> _List of tasks_:
**1.** Answer these questions from the swapfile.c patch:
(a) References to which function does the patch's opening line say were updated?
(b) According to the new comment placed above unuse_pte, which lock is held?
(c) After the change, what return type does unuse_pmd have?
**2.** Using the swapfile.c patch, explain why the new comment inside the loop calls for a test to be made inline before unuse_pte is called.
**3.** Quote the part of the swapfile.c patch starting at "--- swap10/mm/swapfile.c Sun" and ending at "is requested later.".

Updated locking comments and references to try_to_swap_out.
--- swap10/mm/swapfile.c Sun Mar 23 10:30:15 2003
+++ swap11/mm/swapfile.c Tue Mar 25 20:44:46 2003
@@ -377,42 +377,34 @@
* share this swap entry, so be cautious and let do_wp_page work out
* what to do if a write is requested later.
*/
-/* mmlist_lock and vma->vm_mm->page_table_lock are held */
+/* vma->vm_mm->page_table_lock is held */
static void
unuse_pte(struct vm_area_struct *vma, unsigned long address, pte_t *dir,
swp_entry_t entry, struct page *page, struct pte_chain **pte_chainp)
{
- pte_t pte = *dir;
-
- if (pte_file(pte))
- return;
- if (likely(pte_to_swp_entry(pte).val != entry.val))
- return;
- if (unlikely(pte_none(pte) || pte_present(pte)))
- return;
+ vma->vm_mm->rss++;
get_page(page);
set_pte(dir, pte_mkold(mk_pte(page, vma->vm_page_prot)));
SetPageAnon(page);
*pte_chainp = page_add_rmap(page, dir, *pte_chainp);
swap_free(entry);
- ++vma->vm_mm->rss;
}
-/* mmlist_lock and vma->vm_mm->page_table_lock are held */
-static void unuse_pmd(struct vm_area_struct * vma, pmd_t *dir,
+/* vma->vm_mm->page_table_lock is held */
+static int unuse_pmd(struct vm_area_struct * vma, pmd_t *dir,
unsigned long address, unsigned long size, unsigned long offset,
- swp_entry_t entry, struct page* page)
+ swp_entry_t entry, struct page *page, struct pte_chain **pte_chainp)
{
pte_t * pte;
unsigned long end;
- struct pte_chain *pte_chain = NULL;
+ pte_t swp_pte = swp_entry_to_pte(entry);
if (pmd_none(*dir))
- return;
+ return 0;
if (pmd_bad(*dir)) {
pmd_ERROR(*dir);
pmd_clear(dir);
- return;
+ return 0;
}
pte = pte_offset_map(dir, address);
offset += address & PMD_MASK;
@@ -422,33 +414,36 @@
end = PMD_SIZE;
do {
/*
- * FIXME: handle pte_chain_alloc() failures
+ * swapoff spends a _lot_ of time in this loop!
+ * Test inline before going to call unuse_pte.
*/
- if (pte_chain == NULL)

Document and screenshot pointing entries
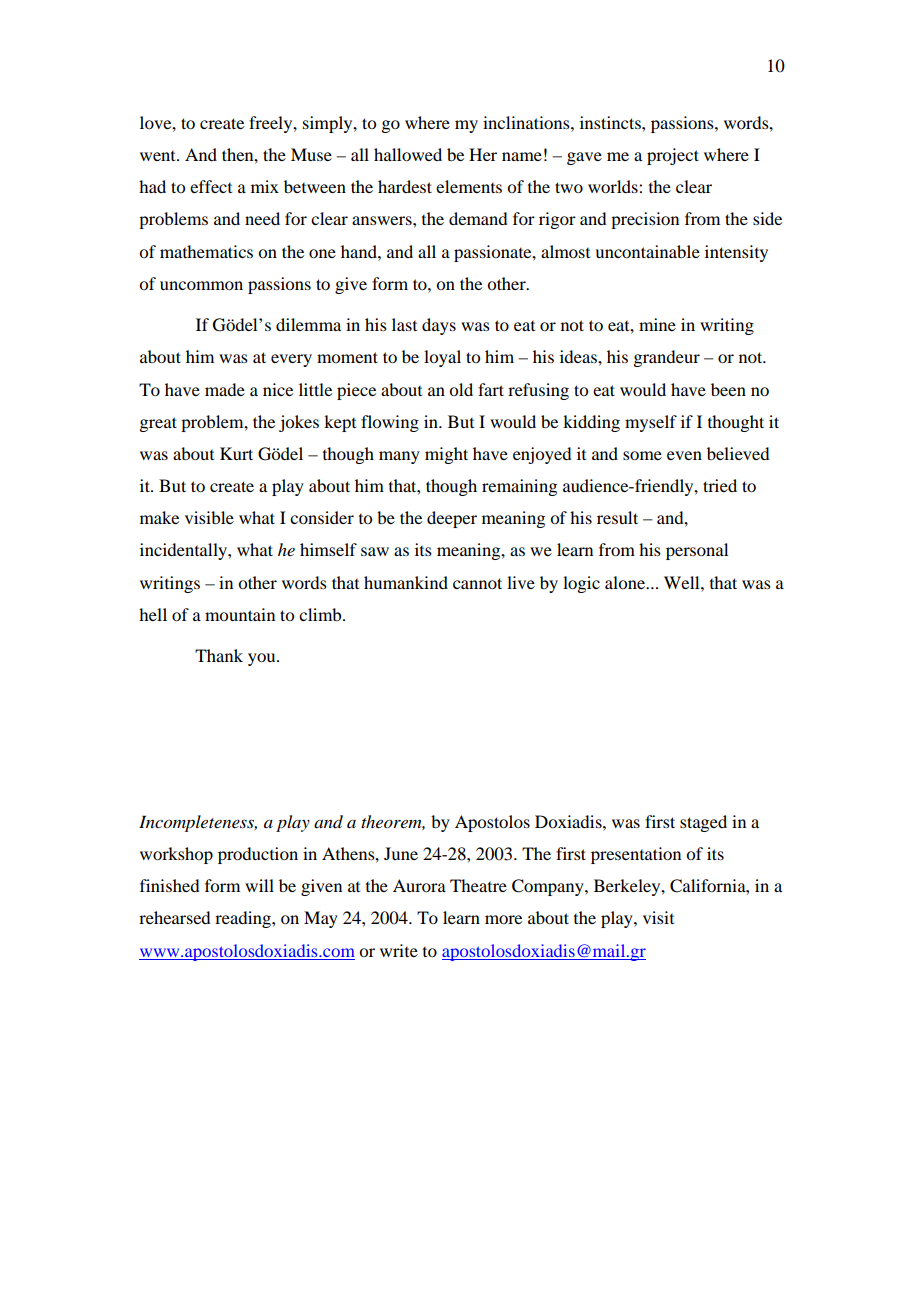 This page has height=1308, width=924. What do you see at coordinates (399, 950) in the page?
I see `write` at bounding box center [399, 950].
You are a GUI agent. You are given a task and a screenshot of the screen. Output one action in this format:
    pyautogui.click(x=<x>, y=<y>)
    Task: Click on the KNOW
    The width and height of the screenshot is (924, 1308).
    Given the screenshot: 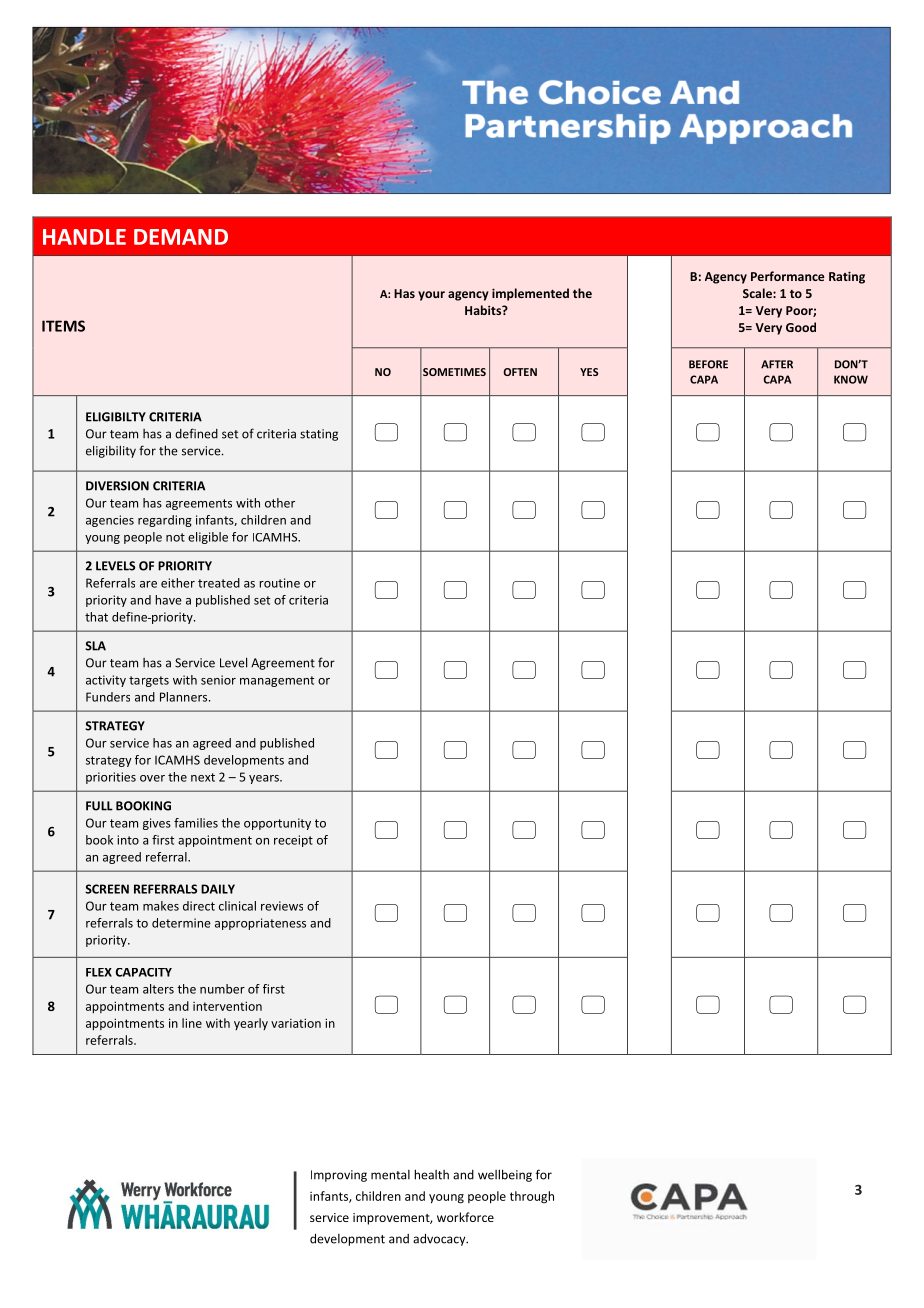 What is the action you would take?
    pyautogui.click(x=851, y=379)
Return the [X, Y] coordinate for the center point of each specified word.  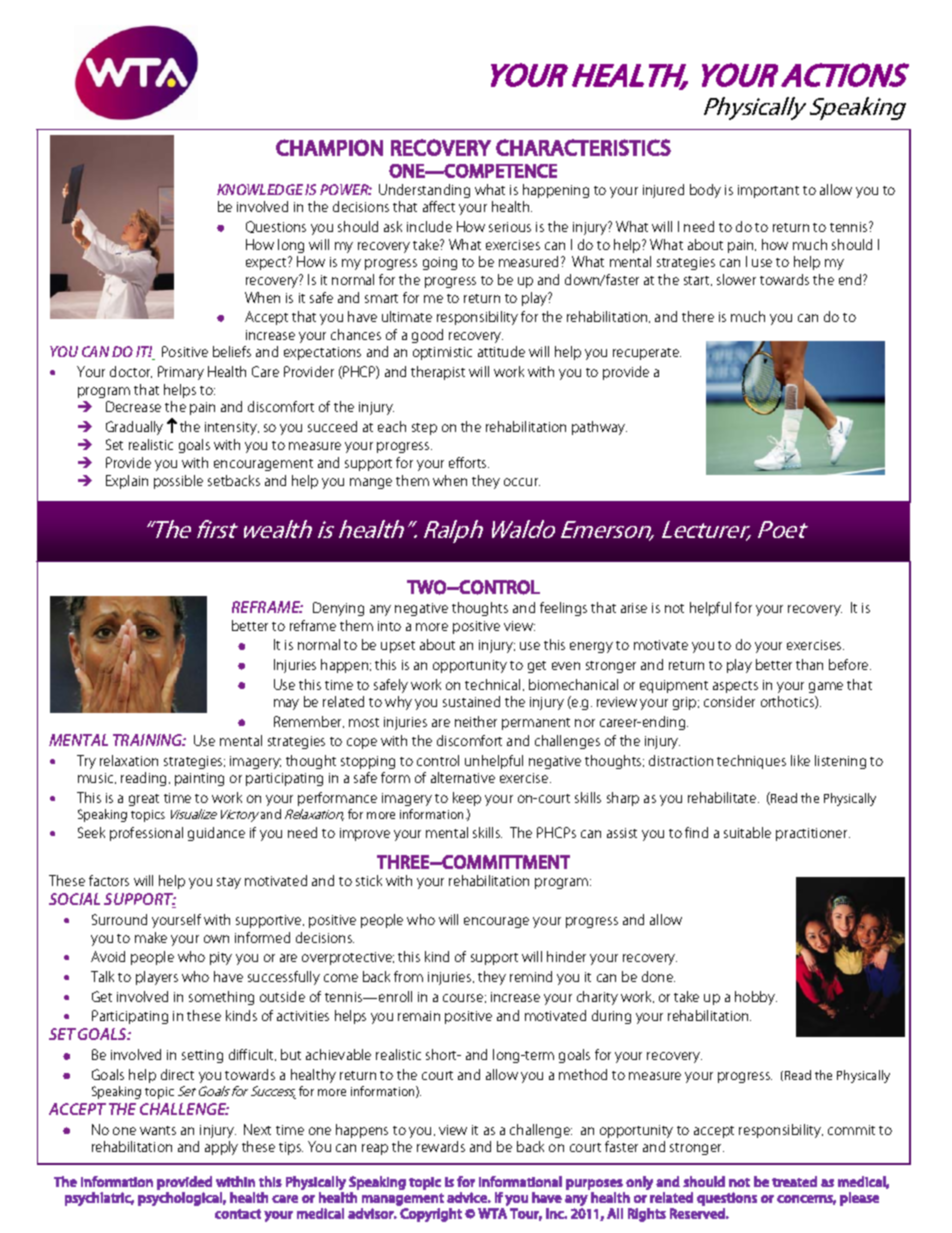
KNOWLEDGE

> _Solutions by task_:
**1.**
(a) try_to_swap_out
(b) vma->vm_mm->page_table_lock
(c) int

**2.** The comment says swapoff spends a great deal of time in this loop. Doing the test inline first avoids going to call unuse_pte.

**3.**
--- swap10/mm/swapfile.c Sun Mar 23 10:30:15 2003
+++ swap11/mm/swapfile.c Tue Mar 25 20:44:46 2003
@@ -377,42 +377,34 @@
* share this swap entry, so be cautious and let do_wp_page work out
* what to do if a write is requested later.